Learn to use bolus insulin. This is by far the most important one for any form of diabetes in which there is loss of BS/BG acute insulin response and consequent acute loss of BG regulation in response to meals. This is the result of loss of 80% or more of normal/initial beta-cell function. After beta-cell insulin granulation (intracellular storage form of insulin) is lost the beta-cell acute (prandial) insulin response is lost. That was what had happened when you first got diagnosed. That is what leads to first diagnosis of almost ALL diabetics – especially those with the two acquired forms (T1DM and T2DM).
I strongly recommend using insulin Regular (e.g. Novolin R) – in many or most states this is sold over-the-counter at Walmart pharmacies for $25 per vial. This is what you need.

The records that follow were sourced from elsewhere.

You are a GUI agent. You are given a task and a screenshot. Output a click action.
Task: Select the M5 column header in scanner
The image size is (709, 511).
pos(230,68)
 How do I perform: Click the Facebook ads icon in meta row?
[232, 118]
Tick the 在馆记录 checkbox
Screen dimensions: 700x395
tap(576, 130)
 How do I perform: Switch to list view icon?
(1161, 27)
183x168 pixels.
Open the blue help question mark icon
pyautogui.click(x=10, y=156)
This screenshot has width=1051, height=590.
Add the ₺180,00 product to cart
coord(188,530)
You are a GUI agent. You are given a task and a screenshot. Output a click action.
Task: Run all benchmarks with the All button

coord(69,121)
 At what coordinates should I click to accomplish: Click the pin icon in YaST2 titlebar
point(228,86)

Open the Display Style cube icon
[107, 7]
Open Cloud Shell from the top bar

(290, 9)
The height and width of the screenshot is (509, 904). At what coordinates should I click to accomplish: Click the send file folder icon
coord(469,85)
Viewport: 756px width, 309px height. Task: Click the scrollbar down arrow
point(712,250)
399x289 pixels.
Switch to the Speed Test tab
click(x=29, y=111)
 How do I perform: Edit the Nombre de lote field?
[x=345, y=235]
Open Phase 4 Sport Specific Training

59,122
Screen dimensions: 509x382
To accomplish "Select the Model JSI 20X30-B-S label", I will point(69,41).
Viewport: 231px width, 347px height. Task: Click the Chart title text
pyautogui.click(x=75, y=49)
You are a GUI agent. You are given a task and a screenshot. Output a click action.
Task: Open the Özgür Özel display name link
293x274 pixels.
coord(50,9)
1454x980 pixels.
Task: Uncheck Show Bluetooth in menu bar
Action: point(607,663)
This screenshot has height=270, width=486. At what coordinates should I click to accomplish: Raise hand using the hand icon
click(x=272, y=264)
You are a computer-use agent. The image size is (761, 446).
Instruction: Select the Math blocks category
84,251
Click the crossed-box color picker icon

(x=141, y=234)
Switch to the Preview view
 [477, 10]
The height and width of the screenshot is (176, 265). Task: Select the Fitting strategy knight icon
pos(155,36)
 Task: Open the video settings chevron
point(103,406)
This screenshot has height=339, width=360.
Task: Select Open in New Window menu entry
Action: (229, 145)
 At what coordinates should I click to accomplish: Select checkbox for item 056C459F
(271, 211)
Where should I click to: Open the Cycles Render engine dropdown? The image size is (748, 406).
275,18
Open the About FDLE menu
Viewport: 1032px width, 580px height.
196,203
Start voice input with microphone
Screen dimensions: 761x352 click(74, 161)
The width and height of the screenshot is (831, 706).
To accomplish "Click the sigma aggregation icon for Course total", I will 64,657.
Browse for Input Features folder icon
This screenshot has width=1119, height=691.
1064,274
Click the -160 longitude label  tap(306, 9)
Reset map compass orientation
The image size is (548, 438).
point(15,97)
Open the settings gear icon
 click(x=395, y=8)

Of secondary importance to bolus insulin to cover meals is some form of basal insulin. I recommend insulin NPH (also a synthetic insulin based upon human-identical hormone and a synthetic porcine peptide acting as the release-rate slowing agent) for this, also sold by Walmart for 25 bucks per vial. You can use one of the long-acting expensive insulin analogs if you want, but I don’t by choice (I have, and they are less effective for me). In many ways, since you might retain at least 5% beta-cell function, you could be more like me as a diabetic phenotype than like most T1Ds who have ~0% beta-cell function. This changes the ballgame and causes alpha-cell degeneration of function.
There is absolutely no reason to use any non-hormone diabetes drugs, except to enrich MDs and drug companies. These are dangerous to health, ineffective for BG control, and generally very bad news. But you are going to have to learn how to take care of yourself, and to ignore most or all advice from MDs who generally understand little to nothing about biology, and are trained by rote with mostly biologically incorrect material.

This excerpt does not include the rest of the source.